Wednesday, May 10, 2017

Day 118

We've been home for almost 5 weeks now, and in many ways it seems as though we never left. We get to see our friends a couple times a week (with the added interogation of "are you all healthy?", "take off your shoes", "wash your hands", "don't share sippy cups!", etc.). It's wonderful to be able to reconnect with friends and see the kiddos that Tessa has grown up with and how much they've changed over the last six months. Getting Tessa to play with her friends requires some effort on our part, facilitating play and being involved. Casey is wonderful at this and watching him in action is a reminder that though it is hard to have to constantly be present and involved with Tessa, the payoff is worth it. There are moments that cause my stomach to clench, though. The other day we went to a playdate at the park. Tessa had about ten minutes of carefree movement-chasing her friends and riding her bike (which brings me such joy my heart feels it will burst!). But I tend to forget that she's still not in tip top shape. That ten minutes of activity left her feeling nauseated. She crawled into her stroller and could not be convinced to come out. I look up and see two of her friends running with abandon across the field. I mutter "look at them..." to my friend. She says, "What? The girls running?". "Yeah",  I say. I can't tell you how much I want that for Tessa. "Someday," I whisper.

So... normalcy, it turns out is a matter of perspective. We've just had to adjust our filters a little. I think way deep inside I keep hoping that she's going to go back to being the way she was before June 28, 2012. That we would get to go back and relive the last year with our little girl now that she's better. But we don't get that time back. Things don't "return" to normal because life always moves forward and we are just along for the ride. This is the new normal.

The flip side of the hard stuff is the miracle that has happened.
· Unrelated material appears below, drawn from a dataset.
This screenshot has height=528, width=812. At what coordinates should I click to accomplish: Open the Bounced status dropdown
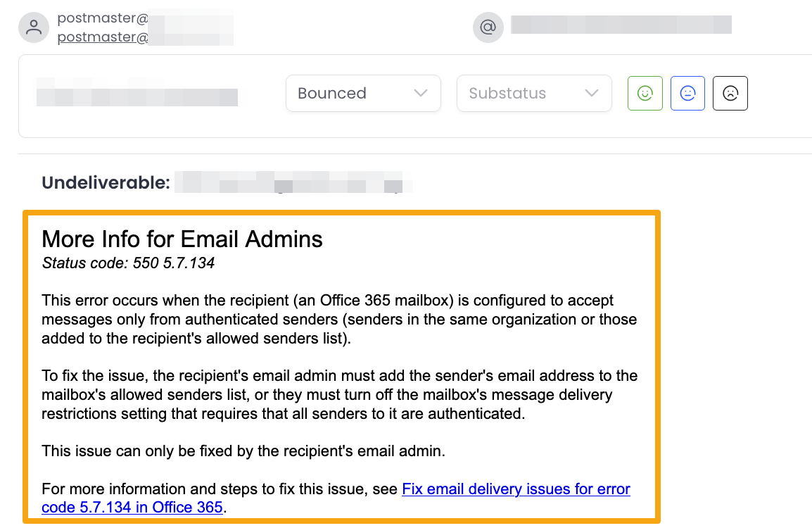coord(362,93)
Tessa went in for her second post-transplant bone marrow aspiration/biopsy on the 13th. We got back the results later in the week. She remains 100% donor, which is amazing! It means that despite her new marrow only being a 9 out of 10 match, her body is accepting it and it's putting down roots and making itself at home!!!! It's an act of grace that we are making our way out of the darkness and into the light.